I am glad to say I got out, but for the people who say “Why don’t you just leave your abusive boyfriend?” I want to explain, that it’s not that easy. For me, I didn’t even make the decision to end the relationship; he did. I am ashamed to say that if he hadn’t ended it, I probably would still be with him. I probably wouldn’t be at university, and I probably wouldn’t have got my friends back, and made lots more. It is one of those things, where you can’t see what it’s like when you are so close to the situation (ie. in the relationship) and it is only afterwards, when you can take a step back, that you see the relationship (and the boyfriend) for what they really are.

When you are with an abusive partner, it may not be explicit abuse. You may not be raped, you may not be covered in bruises, but there are other, more subtle forms of abuse that can be just as damaging. My ex boyfriend was controlling, manipulative, and clever. Every time he did something horrible, and I got upset, he would turn it round so it was MY fault… suddenly I’d be apologising for making him react that way, or apologising for wanting a life outside of our relationship.

This type of abuser is very clever and calculating. They will make you feel guilty, they will control you but make you feel as if the choices you make are your own. You will start lying to other people (friends/family) if anyone questions anything in your relationship, and you will strive to do better, to  make him/her happy – since it “must be your fault.”

I was 15 when we first got together, and we split up just 2 weeks before my 18th birthday. For me, that period of my life has been ruined; I can’t think of it, it hurts.

I want to raise awareness of domestic abuse… Of course physical and sexual abuse are both horrific, but it’s the less noticeable things that people don’t know about. At the age of 15, I had no reason to believe that it wasn’t normal to be controlled, to be constantly asked where I was and who I was with, to have huge explosive arguments weekly…

I believe that schools should educate teenagers on this (both female and male) because had I have had the knowledge I have now, I would’ve seen the red flag; I would’ve realised that THIS IS NOT RIGHT, and maybe I could’ve got out quicker.

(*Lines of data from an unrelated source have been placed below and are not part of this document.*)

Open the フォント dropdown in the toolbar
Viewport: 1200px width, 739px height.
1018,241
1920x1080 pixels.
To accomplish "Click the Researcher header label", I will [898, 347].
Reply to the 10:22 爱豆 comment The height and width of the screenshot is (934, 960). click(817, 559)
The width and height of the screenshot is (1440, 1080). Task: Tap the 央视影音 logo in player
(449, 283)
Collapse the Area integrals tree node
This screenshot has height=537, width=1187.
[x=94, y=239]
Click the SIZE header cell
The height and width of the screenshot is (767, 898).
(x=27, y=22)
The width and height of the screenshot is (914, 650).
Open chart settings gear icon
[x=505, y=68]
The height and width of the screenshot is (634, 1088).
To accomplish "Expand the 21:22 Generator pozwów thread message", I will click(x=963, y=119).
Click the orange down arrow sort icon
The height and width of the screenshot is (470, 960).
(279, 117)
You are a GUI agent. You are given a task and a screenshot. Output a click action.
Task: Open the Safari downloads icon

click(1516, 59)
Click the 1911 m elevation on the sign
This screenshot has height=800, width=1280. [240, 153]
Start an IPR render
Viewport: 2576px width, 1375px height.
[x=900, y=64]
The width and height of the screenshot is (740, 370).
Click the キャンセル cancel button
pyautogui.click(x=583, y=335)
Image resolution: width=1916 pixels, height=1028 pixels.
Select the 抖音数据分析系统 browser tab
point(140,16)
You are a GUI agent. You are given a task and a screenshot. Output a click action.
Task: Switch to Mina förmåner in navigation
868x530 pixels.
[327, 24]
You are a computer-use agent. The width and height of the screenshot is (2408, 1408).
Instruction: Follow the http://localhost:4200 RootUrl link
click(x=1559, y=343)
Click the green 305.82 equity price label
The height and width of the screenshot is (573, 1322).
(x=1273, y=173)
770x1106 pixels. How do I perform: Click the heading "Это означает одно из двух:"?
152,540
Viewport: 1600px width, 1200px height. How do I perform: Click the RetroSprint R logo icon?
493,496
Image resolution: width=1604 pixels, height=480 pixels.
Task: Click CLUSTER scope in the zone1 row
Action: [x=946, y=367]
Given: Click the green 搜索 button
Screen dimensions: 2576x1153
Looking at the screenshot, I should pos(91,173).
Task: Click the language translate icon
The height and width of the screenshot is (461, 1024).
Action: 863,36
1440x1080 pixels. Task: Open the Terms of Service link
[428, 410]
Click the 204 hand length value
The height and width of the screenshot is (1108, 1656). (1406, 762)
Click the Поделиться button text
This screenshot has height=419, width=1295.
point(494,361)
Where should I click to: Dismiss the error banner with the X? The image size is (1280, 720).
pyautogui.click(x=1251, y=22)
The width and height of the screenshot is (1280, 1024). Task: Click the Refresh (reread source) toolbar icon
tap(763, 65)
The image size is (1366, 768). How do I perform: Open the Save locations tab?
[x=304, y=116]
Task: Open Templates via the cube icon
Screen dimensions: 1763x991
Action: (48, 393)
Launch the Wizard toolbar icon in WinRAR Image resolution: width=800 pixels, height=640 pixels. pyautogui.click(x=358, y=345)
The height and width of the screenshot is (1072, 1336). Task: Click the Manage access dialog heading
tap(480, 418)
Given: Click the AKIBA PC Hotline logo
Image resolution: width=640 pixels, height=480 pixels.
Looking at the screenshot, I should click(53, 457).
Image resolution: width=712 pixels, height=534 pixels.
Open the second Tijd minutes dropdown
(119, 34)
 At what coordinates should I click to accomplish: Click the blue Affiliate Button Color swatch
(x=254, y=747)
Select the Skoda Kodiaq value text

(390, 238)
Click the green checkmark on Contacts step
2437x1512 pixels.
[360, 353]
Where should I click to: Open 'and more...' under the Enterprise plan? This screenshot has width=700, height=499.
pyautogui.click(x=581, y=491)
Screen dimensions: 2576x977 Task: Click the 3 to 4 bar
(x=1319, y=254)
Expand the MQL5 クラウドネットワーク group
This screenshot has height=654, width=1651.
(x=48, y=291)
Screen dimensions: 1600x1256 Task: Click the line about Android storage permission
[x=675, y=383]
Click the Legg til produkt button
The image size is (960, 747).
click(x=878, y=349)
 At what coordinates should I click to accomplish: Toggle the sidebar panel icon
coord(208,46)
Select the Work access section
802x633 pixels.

I can’t change the world, as much as I wish I could. But here’s me trying to do my little bit to raise awareness of domestic abuse and abusive relationships, in all of their forms.

Writing this is difficult for me. Even a year and a half after the relationship ended, I still have flashbacks, I still get scared, I still expect my current boyfriend**** to treat me the way that the ex did. Every time I do something “wrong”, or don’t do what he says, I expect him to shout at me, maybe even hurt me, but he won’t. It’s difficult to adjust to a “normal” relationship, and it must be a lot of hard work for him.

I’m one of the lucky ones; I am here to tell the tale, and I’m free from the ex’s grips. But not everyone is that lucky; so if you know anyone and you think they may be in an abusive relationship, or if you yourself recognise the things I am saying, please help them get out!

*I am not an expert on this, everything I say in this post is either information I’ve found on websites or my own opinions

**Not a very reliable source, but who doesn’t love Wikipedia?

***I have made a list of lots of different types of abuse, however this is not an exhaustive list.